Pymupdf4llm.to_markdown memory leak

I’m seeing a non-managed memory leak with pymupdf4llm.to_markdown method when using layout mode instead of legacy mode. I’ve tried both batching via page_chunks = True and iterating each page and setting page=[pno]. I have confirmed that the leak is somewhere in the pymupdf4llm.to_markdown by using the same code but only dispatching on pymupdf methods like get_text and I’m seeing a steady-state for memory. Similarly, if I explicitly set the layout back to legacy mode via pymupdf4llm.use_layout(False) memory is steady state. Note, the latest versions will automatically default to layout True regardless if you install ocr & layout and import the pymupdf.layout module.

Environment

python== 3.11.13

PyMuPDF==1.27.2

pymupdf4llm[ocr,layout]==1.27.2.1
OS == macOS

arch == Apple silicon m4 (arm64)

tesseract via brew == 5.5.2

Minimum Reproducible Script

# pip install "PyMuPDF==1.27.2", "pymupdf4llm[ocr,layout]==1.27.2.1", "psutil==7.2.2"
import fitz
import pymupdf.layout  # type:ignore # noqa:F401
import pymupdf4llm
import tempfile
import gc
import psutil

with open(
    "<path-to-your-pdf>",
    "rb",
) as file:
    pdf_bytes = file.read()

start_rss = psutil.Process().memory_info().rss
print(f"start rss: {start_rss}b")
with tempfile.TemporaryDirectory() as tmp_dir:
    for i in range(1000):
        try:
            print(f"starting iteration {i}")
            with fitz.open(stream=pdf_bytes, filetype="pdf") as doc:
                for page_num, page in enumerate(doc):
                    pymupdf4llm.to_markdown(
                        doc,
                        write_images=True,
                        image_path=tmp_dir,
                        force_text=False,
                        header=False,
                        footer=False,
                        pages=[page_num],
                    )
            # doesn't free up memory
            gc.collect()
            fitz.TOOLS.store_shrink(100)
            rss = psutil.Process().memory_info().rss
            print(f"mem rss: {rss}b +{rss - start_rss}b")
        except Exception as exc:
            print(f"exception: {exc}")

I’m seeing memory balloon on a variety of large and smaller pdf documents being sent through code similar to the above script. I ended up switching back to legacy mode because we’re running in a container environment that has limited memory capacity <= 12GB.

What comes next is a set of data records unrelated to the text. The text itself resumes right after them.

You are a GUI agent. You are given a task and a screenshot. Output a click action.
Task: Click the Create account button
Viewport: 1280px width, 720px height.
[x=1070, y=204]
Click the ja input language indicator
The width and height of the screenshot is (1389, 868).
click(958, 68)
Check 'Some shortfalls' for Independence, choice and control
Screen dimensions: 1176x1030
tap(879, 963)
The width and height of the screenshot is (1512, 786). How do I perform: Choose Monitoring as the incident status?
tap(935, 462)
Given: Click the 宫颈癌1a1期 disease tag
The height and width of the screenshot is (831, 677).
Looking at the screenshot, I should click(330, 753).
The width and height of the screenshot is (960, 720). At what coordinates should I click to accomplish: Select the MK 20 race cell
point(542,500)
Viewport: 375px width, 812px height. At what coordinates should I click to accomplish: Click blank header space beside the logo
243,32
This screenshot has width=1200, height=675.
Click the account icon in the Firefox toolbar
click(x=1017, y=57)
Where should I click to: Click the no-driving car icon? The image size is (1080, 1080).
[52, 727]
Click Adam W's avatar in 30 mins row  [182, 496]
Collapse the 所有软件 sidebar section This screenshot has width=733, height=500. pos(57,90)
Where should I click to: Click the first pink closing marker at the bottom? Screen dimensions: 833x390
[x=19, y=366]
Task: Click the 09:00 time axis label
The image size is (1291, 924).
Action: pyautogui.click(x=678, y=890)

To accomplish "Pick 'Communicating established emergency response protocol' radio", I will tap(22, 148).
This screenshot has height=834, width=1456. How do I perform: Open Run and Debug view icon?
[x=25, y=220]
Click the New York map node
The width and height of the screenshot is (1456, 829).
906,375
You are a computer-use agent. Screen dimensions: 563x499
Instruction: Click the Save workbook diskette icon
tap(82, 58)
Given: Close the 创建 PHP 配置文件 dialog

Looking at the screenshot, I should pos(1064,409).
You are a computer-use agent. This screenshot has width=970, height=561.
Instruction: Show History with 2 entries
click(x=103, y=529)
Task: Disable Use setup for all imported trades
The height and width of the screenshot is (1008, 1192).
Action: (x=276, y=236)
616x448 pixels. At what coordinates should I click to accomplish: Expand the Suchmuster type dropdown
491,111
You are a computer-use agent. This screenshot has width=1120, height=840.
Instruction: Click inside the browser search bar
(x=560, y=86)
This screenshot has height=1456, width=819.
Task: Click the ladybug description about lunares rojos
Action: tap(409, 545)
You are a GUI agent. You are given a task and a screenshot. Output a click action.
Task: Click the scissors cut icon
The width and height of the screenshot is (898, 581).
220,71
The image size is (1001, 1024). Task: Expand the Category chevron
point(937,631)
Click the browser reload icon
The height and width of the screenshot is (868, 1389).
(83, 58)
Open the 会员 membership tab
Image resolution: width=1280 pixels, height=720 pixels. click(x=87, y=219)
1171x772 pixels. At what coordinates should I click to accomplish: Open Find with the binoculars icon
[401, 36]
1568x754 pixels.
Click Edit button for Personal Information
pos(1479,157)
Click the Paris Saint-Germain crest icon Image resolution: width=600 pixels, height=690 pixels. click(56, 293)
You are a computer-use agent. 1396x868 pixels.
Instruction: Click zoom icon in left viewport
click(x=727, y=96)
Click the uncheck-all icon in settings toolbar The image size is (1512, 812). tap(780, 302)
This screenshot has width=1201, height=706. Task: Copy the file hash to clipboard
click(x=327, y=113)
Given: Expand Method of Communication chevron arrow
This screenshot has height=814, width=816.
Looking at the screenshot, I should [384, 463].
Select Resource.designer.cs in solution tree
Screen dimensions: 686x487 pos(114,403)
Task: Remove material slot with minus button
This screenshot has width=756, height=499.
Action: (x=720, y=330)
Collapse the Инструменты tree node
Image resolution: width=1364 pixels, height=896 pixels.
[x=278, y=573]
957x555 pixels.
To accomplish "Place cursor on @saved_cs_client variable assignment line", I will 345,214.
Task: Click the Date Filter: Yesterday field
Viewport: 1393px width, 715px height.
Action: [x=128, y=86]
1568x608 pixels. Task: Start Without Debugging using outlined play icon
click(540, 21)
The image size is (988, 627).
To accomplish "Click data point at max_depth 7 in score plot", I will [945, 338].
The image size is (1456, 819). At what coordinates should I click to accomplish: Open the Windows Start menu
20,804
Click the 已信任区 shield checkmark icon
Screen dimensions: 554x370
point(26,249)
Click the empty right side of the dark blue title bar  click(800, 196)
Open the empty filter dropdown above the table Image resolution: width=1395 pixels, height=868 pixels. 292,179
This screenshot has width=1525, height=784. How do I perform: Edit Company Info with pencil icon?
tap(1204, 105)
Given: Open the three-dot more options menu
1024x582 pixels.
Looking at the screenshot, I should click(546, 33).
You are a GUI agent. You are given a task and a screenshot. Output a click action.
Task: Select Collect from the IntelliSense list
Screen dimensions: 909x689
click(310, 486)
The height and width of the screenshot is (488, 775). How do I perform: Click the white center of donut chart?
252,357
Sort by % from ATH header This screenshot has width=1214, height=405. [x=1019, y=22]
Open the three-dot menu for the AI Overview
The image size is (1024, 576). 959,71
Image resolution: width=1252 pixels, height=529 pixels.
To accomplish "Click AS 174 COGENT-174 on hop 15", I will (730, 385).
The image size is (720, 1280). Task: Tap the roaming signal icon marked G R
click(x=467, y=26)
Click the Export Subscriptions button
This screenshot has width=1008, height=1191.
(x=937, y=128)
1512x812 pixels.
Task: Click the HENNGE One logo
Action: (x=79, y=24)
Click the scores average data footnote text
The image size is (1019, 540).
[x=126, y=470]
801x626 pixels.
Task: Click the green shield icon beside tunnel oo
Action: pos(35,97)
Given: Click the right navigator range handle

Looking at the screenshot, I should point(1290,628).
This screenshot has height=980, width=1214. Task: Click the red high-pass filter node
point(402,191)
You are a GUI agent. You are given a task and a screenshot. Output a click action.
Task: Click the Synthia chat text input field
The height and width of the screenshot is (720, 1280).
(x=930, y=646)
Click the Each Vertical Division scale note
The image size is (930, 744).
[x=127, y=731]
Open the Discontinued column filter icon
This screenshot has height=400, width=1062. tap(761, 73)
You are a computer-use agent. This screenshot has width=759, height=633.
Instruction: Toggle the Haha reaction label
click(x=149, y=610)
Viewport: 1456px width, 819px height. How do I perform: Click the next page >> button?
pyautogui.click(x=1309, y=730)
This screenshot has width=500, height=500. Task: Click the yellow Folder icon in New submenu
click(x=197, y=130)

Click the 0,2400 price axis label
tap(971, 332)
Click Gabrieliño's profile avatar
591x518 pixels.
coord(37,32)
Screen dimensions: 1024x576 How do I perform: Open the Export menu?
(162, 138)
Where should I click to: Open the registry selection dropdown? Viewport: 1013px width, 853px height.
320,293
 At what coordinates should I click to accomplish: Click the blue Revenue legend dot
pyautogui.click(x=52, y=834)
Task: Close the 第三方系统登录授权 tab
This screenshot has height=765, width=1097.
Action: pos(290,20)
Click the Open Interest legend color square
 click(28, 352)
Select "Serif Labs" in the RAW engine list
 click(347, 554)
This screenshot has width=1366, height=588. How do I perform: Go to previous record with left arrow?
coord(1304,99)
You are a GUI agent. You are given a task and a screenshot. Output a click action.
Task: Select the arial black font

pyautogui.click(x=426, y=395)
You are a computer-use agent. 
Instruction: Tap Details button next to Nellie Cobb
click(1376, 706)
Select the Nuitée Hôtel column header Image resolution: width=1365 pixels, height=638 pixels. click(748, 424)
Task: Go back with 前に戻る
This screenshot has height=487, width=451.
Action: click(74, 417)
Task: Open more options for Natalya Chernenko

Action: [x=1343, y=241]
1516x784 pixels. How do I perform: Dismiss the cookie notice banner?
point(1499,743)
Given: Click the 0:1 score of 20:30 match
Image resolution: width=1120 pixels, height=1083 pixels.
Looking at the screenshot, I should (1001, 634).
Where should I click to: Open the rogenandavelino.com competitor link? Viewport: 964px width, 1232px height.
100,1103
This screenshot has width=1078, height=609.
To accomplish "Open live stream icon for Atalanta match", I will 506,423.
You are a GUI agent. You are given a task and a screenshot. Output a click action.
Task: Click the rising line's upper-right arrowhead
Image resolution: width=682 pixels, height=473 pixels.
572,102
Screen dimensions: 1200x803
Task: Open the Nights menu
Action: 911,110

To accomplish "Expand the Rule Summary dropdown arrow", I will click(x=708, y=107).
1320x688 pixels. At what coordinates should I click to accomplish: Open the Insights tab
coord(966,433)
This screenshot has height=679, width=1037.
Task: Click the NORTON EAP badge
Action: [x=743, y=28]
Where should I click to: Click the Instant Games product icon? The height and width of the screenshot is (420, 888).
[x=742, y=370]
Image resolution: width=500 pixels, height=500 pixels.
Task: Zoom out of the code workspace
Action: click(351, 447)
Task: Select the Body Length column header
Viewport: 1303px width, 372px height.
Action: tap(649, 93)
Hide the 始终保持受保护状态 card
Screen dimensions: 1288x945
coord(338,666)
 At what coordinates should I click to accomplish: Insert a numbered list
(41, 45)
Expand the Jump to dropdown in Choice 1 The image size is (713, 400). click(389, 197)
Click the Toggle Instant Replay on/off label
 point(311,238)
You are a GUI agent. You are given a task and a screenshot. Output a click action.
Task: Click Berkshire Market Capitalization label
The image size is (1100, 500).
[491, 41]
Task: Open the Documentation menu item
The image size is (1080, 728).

Welcome here @Zambonilli - please let us have an example file, or you saying this happens independently of the specific file?

Other comments:

  • Please stop using import fitz - this package name is deprecated since a long time now
  • Could you try to set use_ocr=False? This makes sureno OCR is ever attempted. Something that happens in Layout mode only anyway.

Thanks @HaraldLieder,

I’m seeing the memory growth with any pdf. So, large docs ramp faster but also seeing with trying to process a lot of one page docs.

I just tried the example script above with use_ocr=False and I did see memory being reclaimed, which I did not see in my real code before w/o use_ocr=False. I’ll try my best to switch back from legacy mode and reprocess the sample corpus of ~600 pdfs that I was seeing this memory leak with and see if this fixes it there too.

Would love for this to work because we saw really amazing results with the ONNX nn and being able to run on CPU reduces so many barriers over heavier weight solutions like docling or transformer models.

Thanks for the information and the nice feedback! Glad to read that our effort for creating a solution with a smaller footprint, yet faster execution and at the same time being fully competitive in terms of quality results is appreciated!

That said, onnxruntime and is still a large package. I hope that it will become smaller - at least indirectly, by removing their current dependencies on sympy and mpmath. Both could be removed / replaced by using numpy features with fairly low effort …

It would be valuable information to learn whether disabling OCR has an effect on memory consumption.

I was able to set use_ocr=False and do explicit gc and shrink and rerun on my ~600 pdf corpus. While I’m seeing some memory being reclaimed, it still is growing incrementally. Whereas, the legacy version is not incrementally growing.